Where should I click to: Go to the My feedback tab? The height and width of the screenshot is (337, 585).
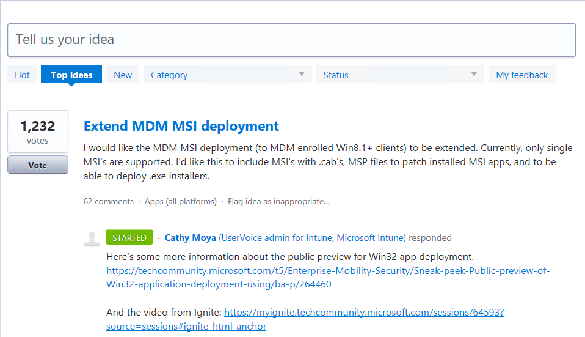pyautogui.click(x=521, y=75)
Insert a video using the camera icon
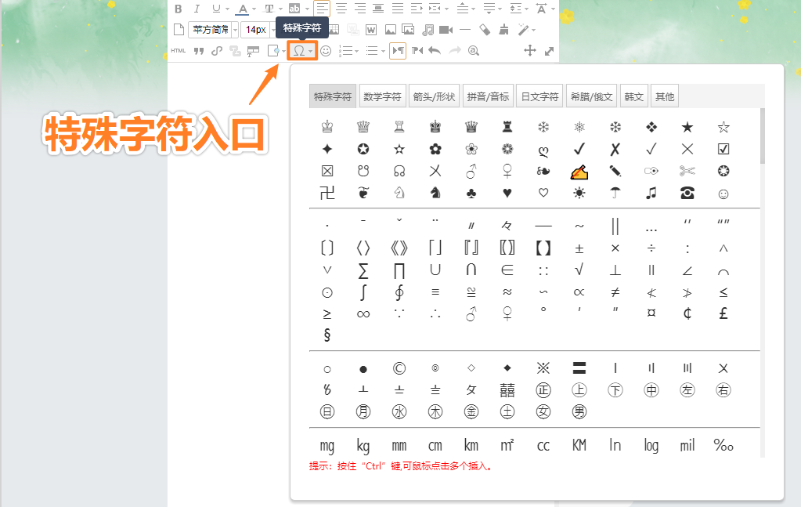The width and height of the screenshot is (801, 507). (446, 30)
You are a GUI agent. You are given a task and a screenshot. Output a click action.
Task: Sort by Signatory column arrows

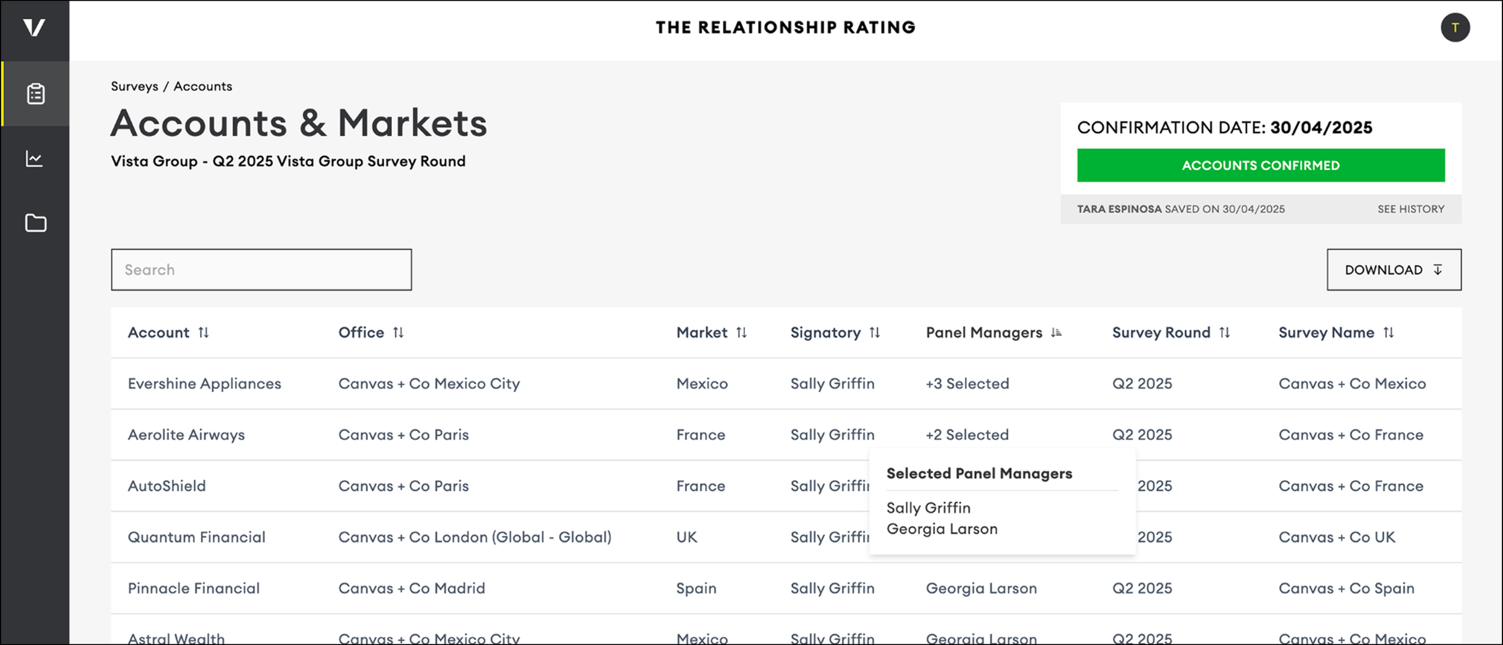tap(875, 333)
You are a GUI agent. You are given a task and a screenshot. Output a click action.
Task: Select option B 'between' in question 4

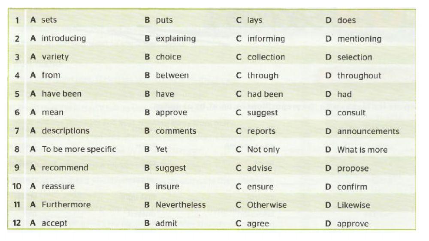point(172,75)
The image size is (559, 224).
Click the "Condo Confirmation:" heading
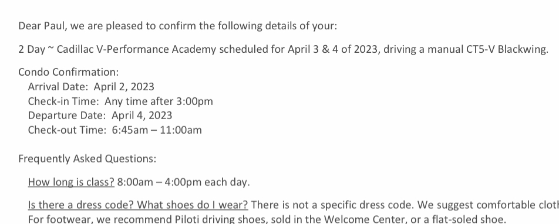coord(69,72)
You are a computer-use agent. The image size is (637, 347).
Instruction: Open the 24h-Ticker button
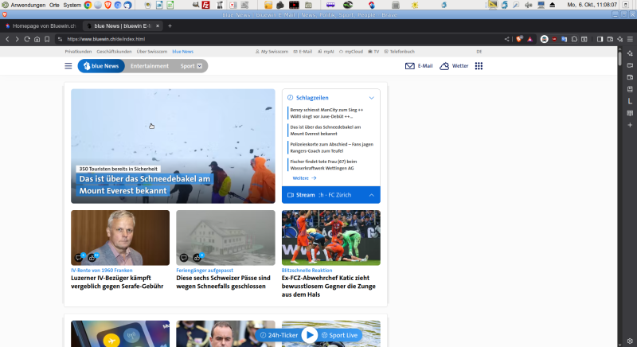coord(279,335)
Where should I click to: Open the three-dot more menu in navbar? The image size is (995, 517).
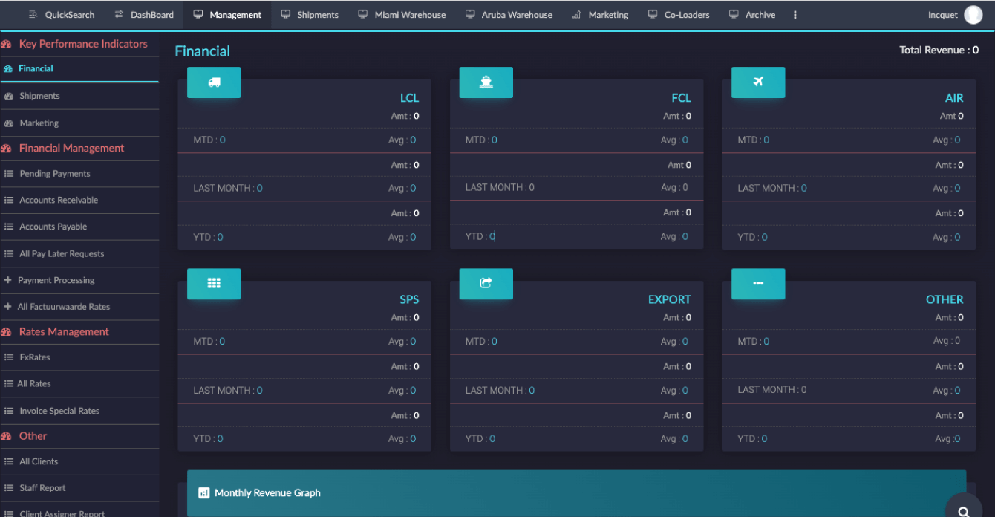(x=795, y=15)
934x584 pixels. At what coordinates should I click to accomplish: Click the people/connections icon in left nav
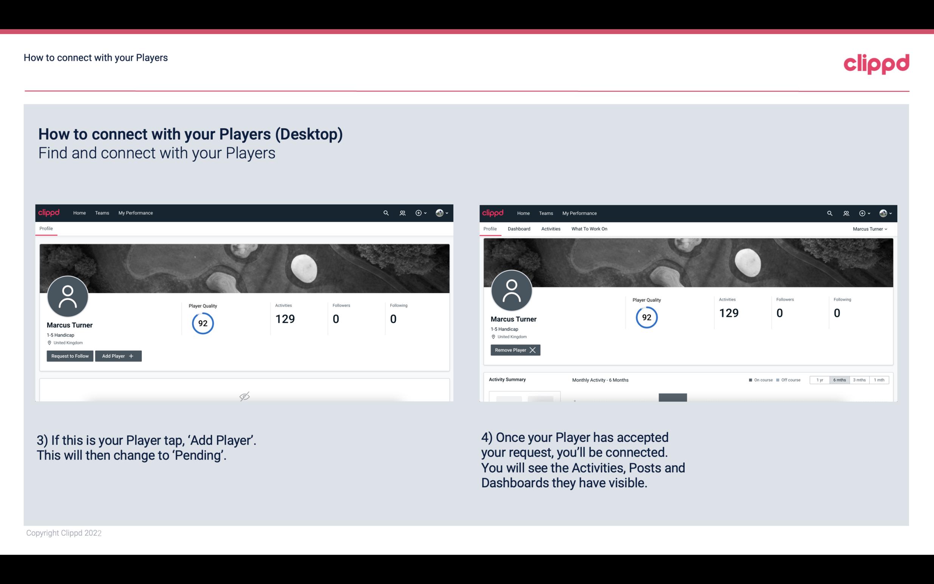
-- -- --
■ Exercise aim
The records above must be repeated in full and exactly, but without any of the pictures.

■ Response to the task
Where should I click to: Go to the My feedback tab? The height and width of the screenshot is (337, 585).
pyautogui.click(x=521, y=75)
Insert a video using the camera icon
The width and height of the screenshot is (801, 507). (446, 30)
You are a GUI agent. You are given a task and a screenshot. Output a click action.
Task: Sort by Signatory column arrows

tap(875, 333)
You are a GUI agent. You are given a task and a screenshot. Output a click action.
Task: Select option B 'between' in question 4

point(172,75)
The image size is (559, 224).
Click the "Condo Confirmation:" heading
coord(69,72)
You are a computer-use agent. The image size is (637, 347).
Instruction: Open the 24h-Ticker button
coord(279,335)
Where should I click to: Open the three-dot more menu in navbar? The image size is (995, 517).
(x=795, y=15)
934x584 pixels. At what coordinates should I click to accomplish: Click the people/connections icon in left nav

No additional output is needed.